(Records excerpted from a collection)
━━━━━━━━
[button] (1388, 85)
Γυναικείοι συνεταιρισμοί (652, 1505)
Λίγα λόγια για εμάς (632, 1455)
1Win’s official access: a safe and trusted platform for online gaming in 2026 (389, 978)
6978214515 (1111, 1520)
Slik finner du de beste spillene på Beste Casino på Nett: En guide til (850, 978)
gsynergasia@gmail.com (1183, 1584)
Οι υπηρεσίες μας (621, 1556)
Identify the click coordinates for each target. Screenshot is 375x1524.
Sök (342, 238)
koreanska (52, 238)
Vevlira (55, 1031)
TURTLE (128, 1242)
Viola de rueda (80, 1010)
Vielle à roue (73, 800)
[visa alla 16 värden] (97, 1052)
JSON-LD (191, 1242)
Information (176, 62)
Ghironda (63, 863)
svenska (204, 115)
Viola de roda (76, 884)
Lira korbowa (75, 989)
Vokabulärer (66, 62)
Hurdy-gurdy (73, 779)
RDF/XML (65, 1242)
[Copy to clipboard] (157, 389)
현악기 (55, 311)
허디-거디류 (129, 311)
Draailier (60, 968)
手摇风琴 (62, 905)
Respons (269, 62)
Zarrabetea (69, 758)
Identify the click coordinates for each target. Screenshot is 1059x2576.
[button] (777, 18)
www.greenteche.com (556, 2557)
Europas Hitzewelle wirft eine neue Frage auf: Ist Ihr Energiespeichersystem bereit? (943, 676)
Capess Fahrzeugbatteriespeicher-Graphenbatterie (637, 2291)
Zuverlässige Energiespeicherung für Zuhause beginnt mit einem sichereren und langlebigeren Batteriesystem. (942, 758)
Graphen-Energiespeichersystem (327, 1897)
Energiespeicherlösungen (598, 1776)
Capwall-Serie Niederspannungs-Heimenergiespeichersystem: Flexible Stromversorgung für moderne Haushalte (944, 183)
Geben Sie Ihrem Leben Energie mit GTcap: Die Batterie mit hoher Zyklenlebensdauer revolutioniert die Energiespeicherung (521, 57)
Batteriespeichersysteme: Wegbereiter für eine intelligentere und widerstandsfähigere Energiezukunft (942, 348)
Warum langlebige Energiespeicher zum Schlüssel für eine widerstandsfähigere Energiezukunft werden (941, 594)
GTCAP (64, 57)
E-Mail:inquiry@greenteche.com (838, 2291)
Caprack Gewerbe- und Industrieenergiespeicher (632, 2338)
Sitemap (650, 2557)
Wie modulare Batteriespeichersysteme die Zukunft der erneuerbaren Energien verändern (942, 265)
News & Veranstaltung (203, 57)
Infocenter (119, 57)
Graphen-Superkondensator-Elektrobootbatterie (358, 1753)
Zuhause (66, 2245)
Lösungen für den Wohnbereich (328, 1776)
━━━━━━━━
(Task goal)
Using the data above, repeat exactly the lines that begin at the line with "Capess Fahrzeugbatteriespeicher-Graphenbatterie (637, 2291)" and end at the line with "Haushalte (944, 183)", both ends included.

(Response to this exercise)
Capess Fahrzeugbatteriespeicher-Graphenbatterie (637, 2291)
Zuverlässige Energiespeicherung für Zuhause beginnt mit einem sichereren und langlebigeren Batteriesystem. (942, 758)
Graphen-Energiespeichersystem (327, 1897)
Energiespeicherlösungen (598, 1776)
Capwall-Serie Niederspannungs-Heimenergiespeichersystem: Flexible Stromversorgung für moderne Haushalte (944, 183)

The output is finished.